*To be done:*
Answer these questions from the wiring comments below:
1. In what kind of wiring can some white wires be hot?
2. What two wire colors are in some switch boxes in the 1960s apartment?
3. On which side of the double box is the garbage disposal switch?

*Page:*
* BEGIN *

I don't think that he said "some neutral wires will be hot", but rather some "white" wires will be hot. This can be the case in switch loop wiring, in which the power comes in to the light first.
Hello and thinks for sharing your knowledge. I have an old house that was built in the 50'S with the two prong receptacles and someone put in the 3 prong receptacles but they are test for open ground. They have no ground wire in the box. After putting in a gfci receptacle it tested for open hot. So I thought i reversed the blk wire the hot wire to the load and not the line. Still read for open hot . then I swapped the neutral wires around. Now im lost. When I test the wires with a multimeter it backlights red and I get 117.2 Volts and the other blk wire gives me a wired number like 9.679 or something. But the green button on gfci is lit up. I've read you can ground the receptacle box to the grn nut on the gfci. Please help. I need to get this up and running to feed the daisy chain.
What do you do when you are installing a ceiling fan and it does have: ground, hot and neutral wires but in the ceiling box there is not ground to conect, what do you do with the ground wire coming from your fan? Thank you
Adam, another very helpful video. Thanks! I will keep searching for information on my challenge of a two-wire older home I recently bought. Great house and property but I believe it was wired back in the dark ages. ...Tom
Helpful video for sure, but I want to confirm something you said in the video, but did not demonstrate. My 1960's apartment boxes have no ground wire. I was told the metal boxes, conduit pipe, and BX cables are grounded by default, given the way the electrical was laid in my building. I have red and black wires in some of my switch boxes. If I want to test which wire is hot, I need to place the black probe to touch the metal box, and then use the red probe to touch each wire. Whichever wire indicates 120v on the meter, that's the hot wire. Do I have this correct?
Great video. I have a question about a garbage disposal switch.. Mind stop working and I can't figure out which wire is feeding the power to the switch so I can shut the breaker off. The switch is on the right side of a double box. I hope you can help. Thanks
So i am wiring a ceiling fan. I have one black wire that was tucked into the box. Thats my feed through. Then i have a white which is the neutral and a red and a white. I used a non contact voltagw meter with the breaker on and both had voltage. Someone told me to use the volt meter like you have to see which one is always on. Im assuming i have to have power off to do that?

* END *

*Supplied records:*
* BEGIN *

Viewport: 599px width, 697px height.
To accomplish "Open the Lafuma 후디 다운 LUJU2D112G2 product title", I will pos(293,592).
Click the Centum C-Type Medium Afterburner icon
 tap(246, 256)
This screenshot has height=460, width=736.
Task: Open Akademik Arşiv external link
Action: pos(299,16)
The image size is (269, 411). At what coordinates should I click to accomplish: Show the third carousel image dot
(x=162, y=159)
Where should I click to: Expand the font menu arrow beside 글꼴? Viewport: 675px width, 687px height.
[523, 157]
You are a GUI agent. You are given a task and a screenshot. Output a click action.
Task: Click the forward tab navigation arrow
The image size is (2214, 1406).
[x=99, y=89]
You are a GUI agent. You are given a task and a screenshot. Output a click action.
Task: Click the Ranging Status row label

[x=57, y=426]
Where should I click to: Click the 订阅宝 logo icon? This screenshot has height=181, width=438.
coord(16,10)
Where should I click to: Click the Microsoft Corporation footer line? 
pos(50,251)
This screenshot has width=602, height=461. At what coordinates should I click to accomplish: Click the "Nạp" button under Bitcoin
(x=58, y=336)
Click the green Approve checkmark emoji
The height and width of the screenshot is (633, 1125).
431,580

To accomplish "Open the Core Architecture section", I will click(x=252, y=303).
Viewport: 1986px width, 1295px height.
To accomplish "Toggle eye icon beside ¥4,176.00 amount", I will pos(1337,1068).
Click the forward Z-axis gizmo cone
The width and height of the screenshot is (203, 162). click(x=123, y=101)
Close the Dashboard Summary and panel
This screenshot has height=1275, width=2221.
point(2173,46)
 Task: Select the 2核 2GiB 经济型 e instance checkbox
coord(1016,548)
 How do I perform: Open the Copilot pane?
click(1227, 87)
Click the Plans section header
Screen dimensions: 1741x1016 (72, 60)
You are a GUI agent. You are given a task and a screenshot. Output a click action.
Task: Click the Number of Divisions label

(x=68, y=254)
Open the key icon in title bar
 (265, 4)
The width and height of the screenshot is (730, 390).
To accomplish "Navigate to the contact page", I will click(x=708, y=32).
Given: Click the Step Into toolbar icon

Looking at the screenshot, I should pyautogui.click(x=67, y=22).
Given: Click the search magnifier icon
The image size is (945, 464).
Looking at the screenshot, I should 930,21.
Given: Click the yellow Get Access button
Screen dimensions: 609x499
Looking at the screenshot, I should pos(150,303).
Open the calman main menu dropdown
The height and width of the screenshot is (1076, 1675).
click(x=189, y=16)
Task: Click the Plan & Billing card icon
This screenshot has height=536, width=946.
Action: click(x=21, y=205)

* END *

*Reply to the task:*
1. Switch loop wiring.
2. Red and black.
3. The right side.